The Colorado girl, identified as Kamryn, "shaved her head in support of her friend, 11-year-old Delaney, who is battling neuroblastoma, a childhood cancer, and recently started chemotherapy," according to Fox News. But she was barred from class Monday morning at Caprock Academy because her sheer scalp violated the school's dress code:

Catherine Norton Breman, president and Chair of the academy's board of directors, said the dress code "was created to promote safety, uniformity, and a non-distracting environment for the school's students. Under this policy, shaved heads are not permitted."

I may be biased here, but that's crap. After a minor media fuss, Kamryn was allowed back into school today, and officials of the charter school are expected to review its dress code policy this week.

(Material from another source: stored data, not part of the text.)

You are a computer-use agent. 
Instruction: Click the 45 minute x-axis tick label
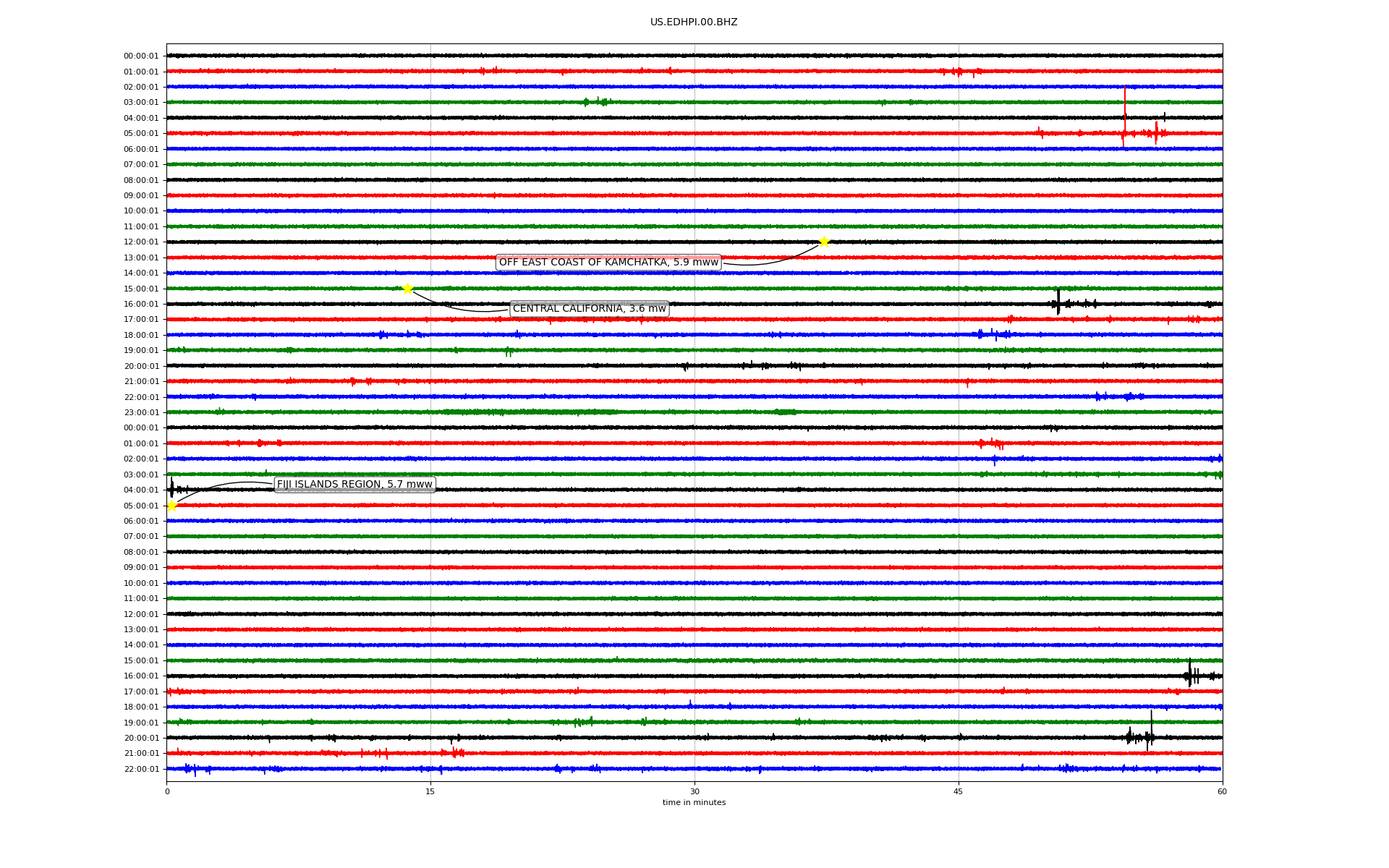(x=959, y=791)
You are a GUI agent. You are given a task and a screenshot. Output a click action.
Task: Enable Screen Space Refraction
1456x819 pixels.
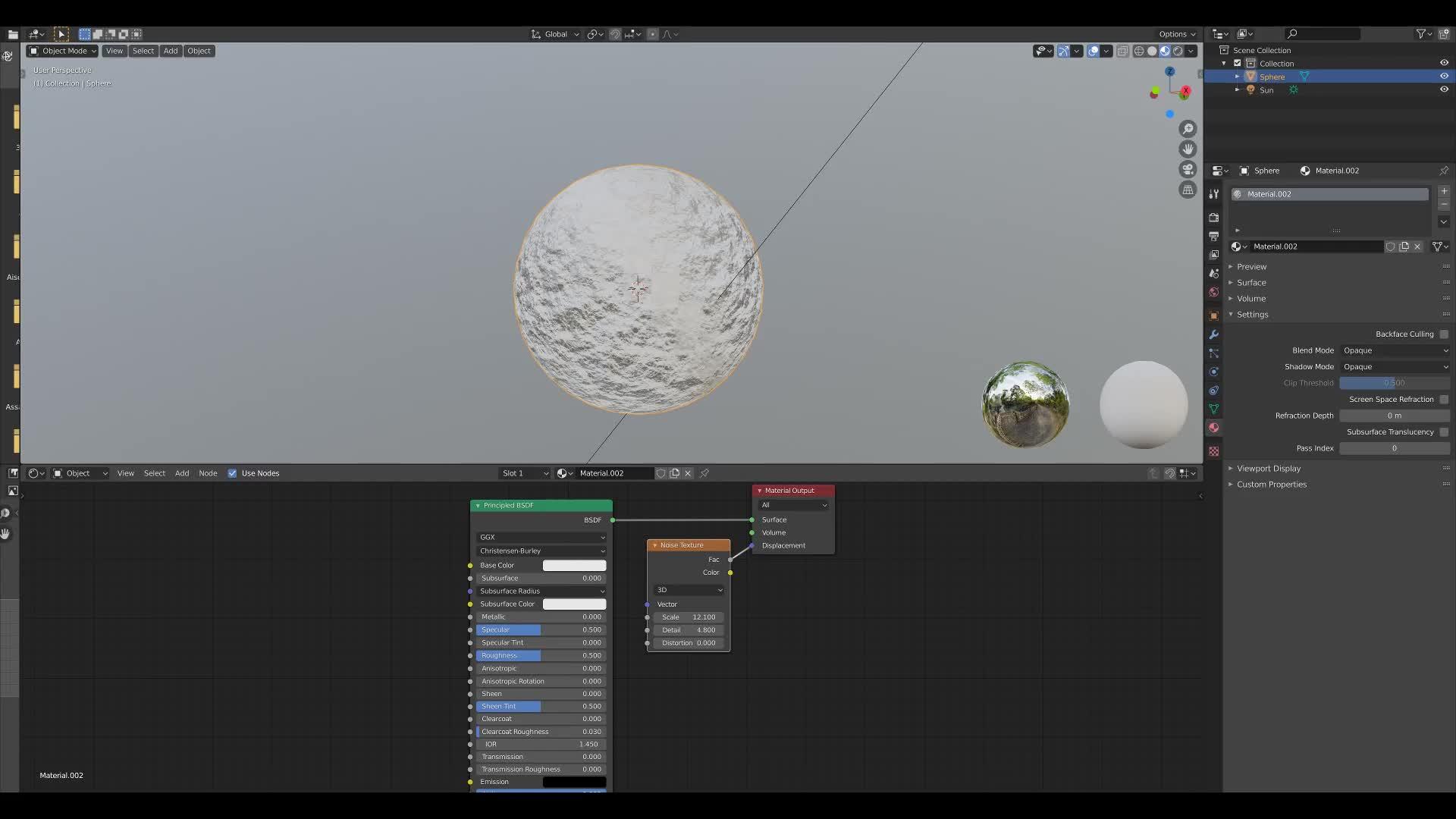pos(1444,400)
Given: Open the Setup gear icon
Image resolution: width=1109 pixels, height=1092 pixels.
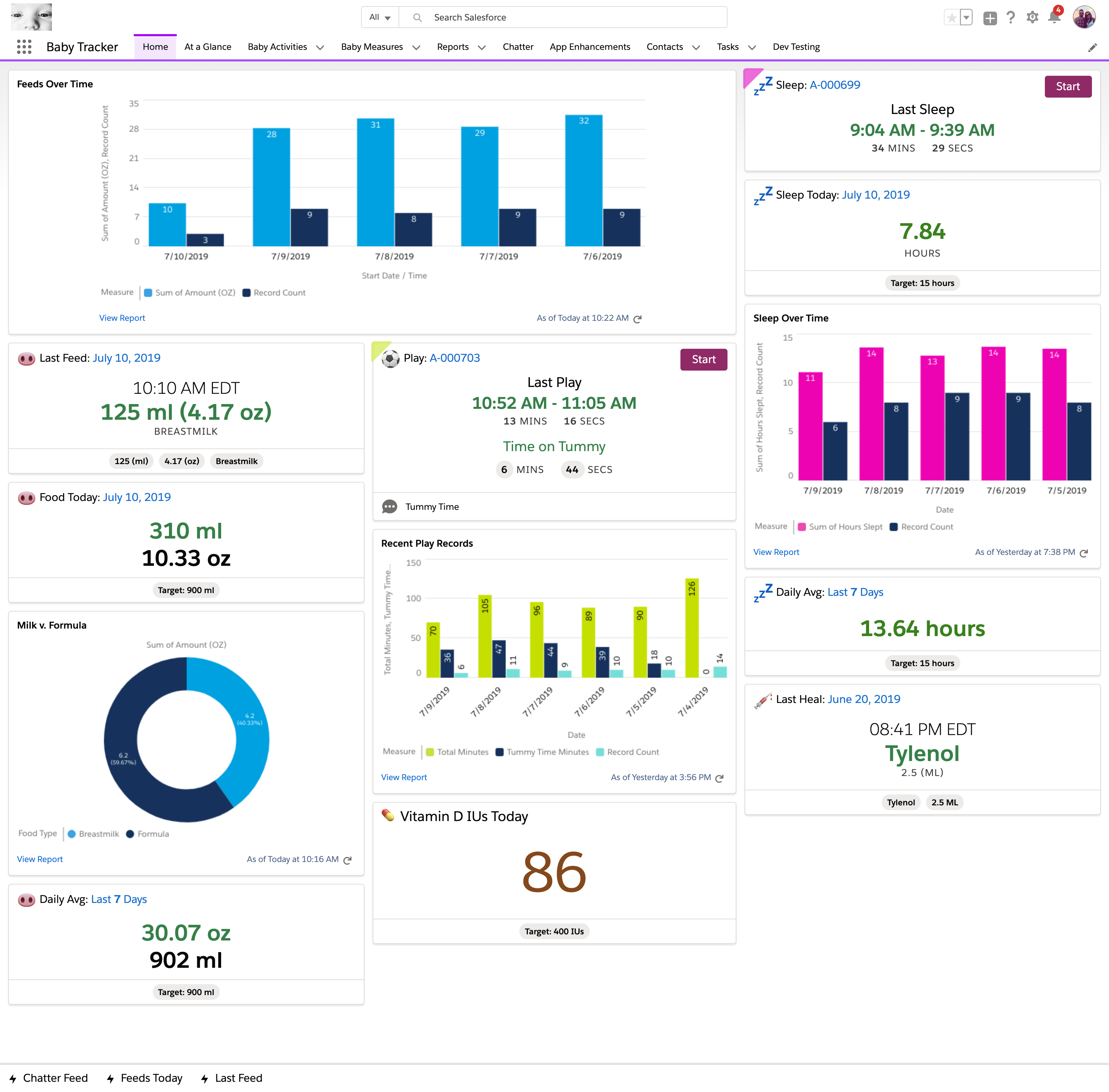Looking at the screenshot, I should [x=1032, y=17].
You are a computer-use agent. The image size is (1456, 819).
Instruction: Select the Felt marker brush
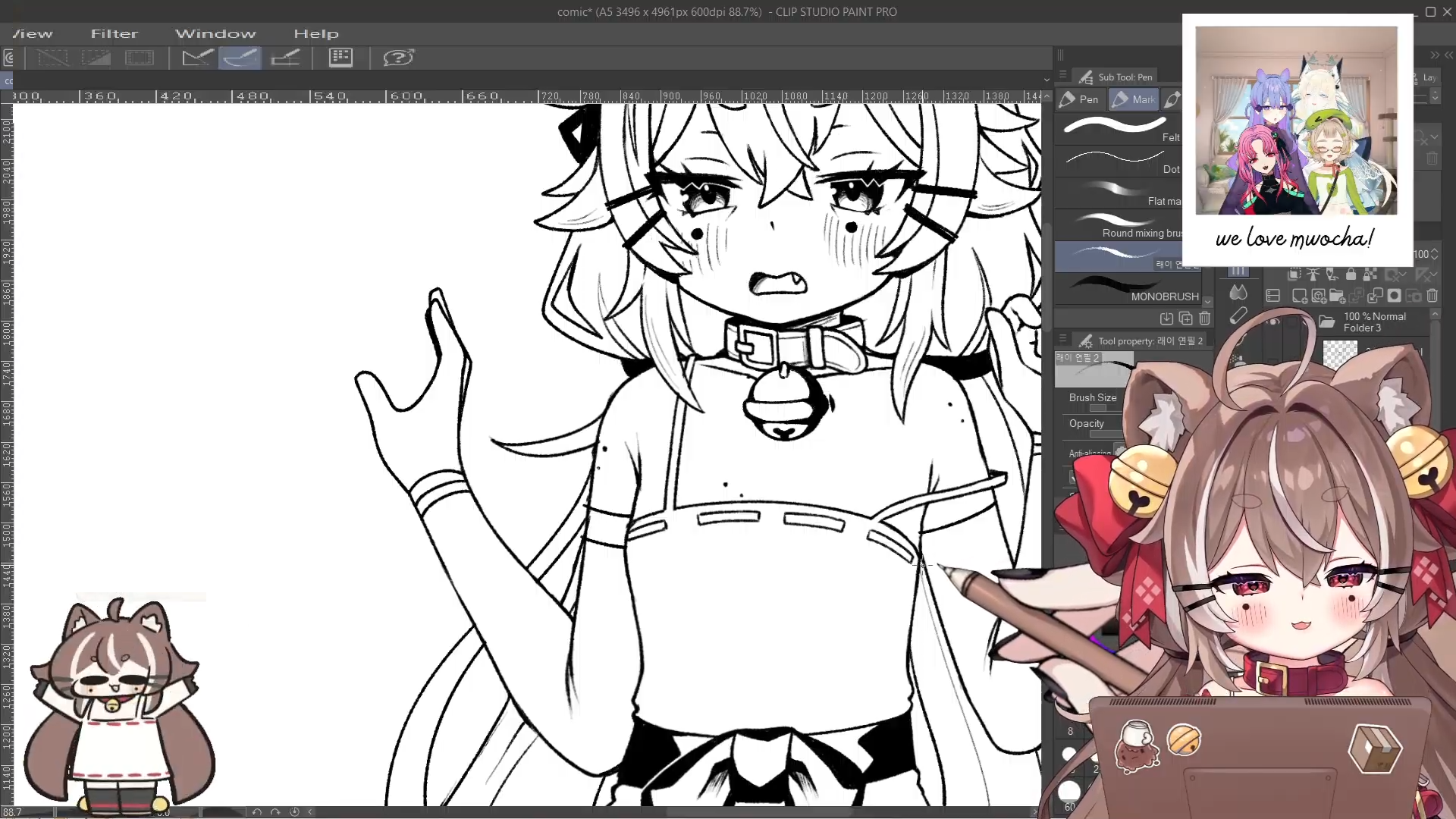coord(1119,127)
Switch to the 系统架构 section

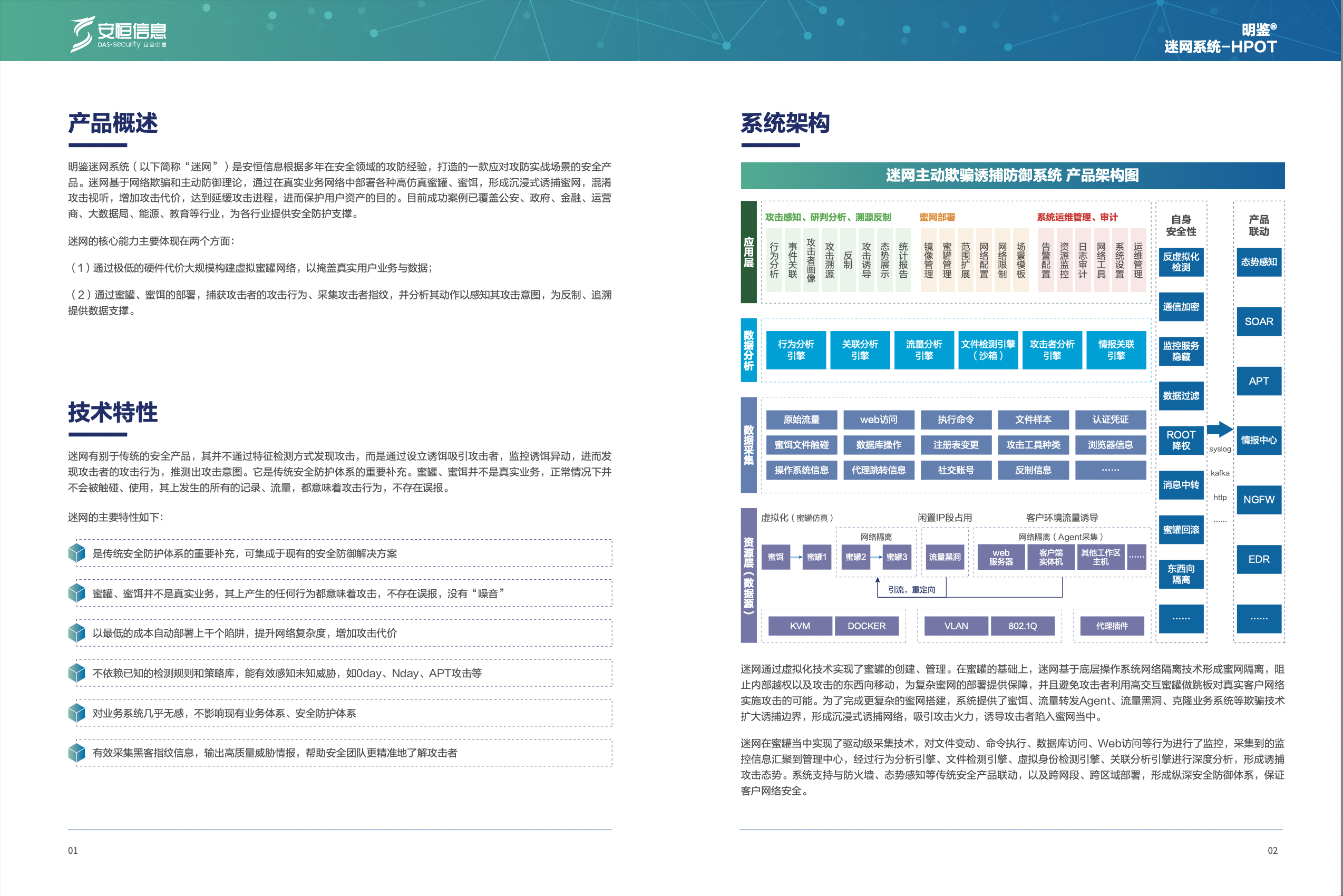click(785, 122)
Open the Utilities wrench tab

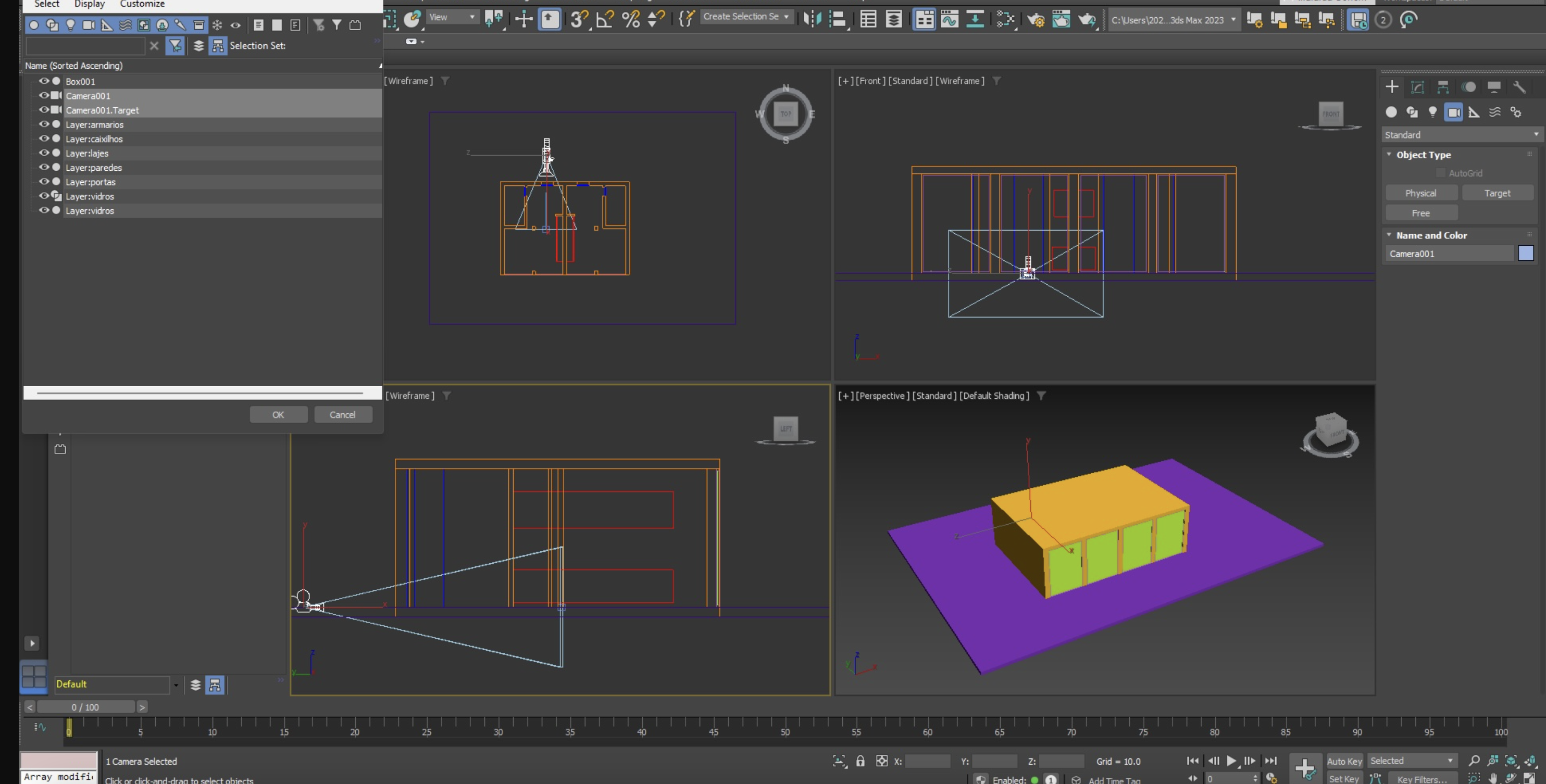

Even more ire-raising is the case of Sunnie Kahle, the little girl in the video above "with short hair and a huge heart" being raised by her grandparents. But Sunni's appearance was not traditionally feminine enough for her principal at Timberlake Christian School, according to WSET-TV. The school sent her home with a stern letter:

The letter goes on to say that students have been confused about whether Sunnie is a boy or girl and specifies that administrators can refuse enrollment for condoning sexual immorality, practicing a homosexual lifestyle or alternative gender identity.

The letter goes on to reference specific Bible verses that affirm these beliefs.

The letter reads in part, "We believe that unless Sunnie as well as her family clearly understand that God has made her female and her dress and behavior need to follow suit with her God-ordained identity, that TCS is not the best place for her future education."

Sunnie is now in public school.

"How do you tell a child when she wants to wear pants a shirt, and go out and play in the mud and so forth, how do you tell her, no you can't, you've got to wear a pink bow in your hair, and you've got to let your hair grow out long, how do you do that?" Sunnie's grandmother asks.

The answer is that you don't. Or shouldn't.

You'll say there are obvious differences in these cases—a charter school and a Christian school. One that rethinks the wisdom of its policies when confronted with a hard case, and one that doubles down. But they're both indicative of a certain kind of social and cultural fragmentation, of a pulling inward into one's microcommunity, of defining that community by who disrupts it or threatens it.

Both of these schools are being stupid. Their rules may be rooted in honorable intentions to set boundaries for classroom conduct. But their rules are out of control. Little girls (and boys) shouldn't have to conform to any arbitrary standards of little-girl-little-boy appearance.

But no one can force these schools to stop being stupid, because America freedom something something.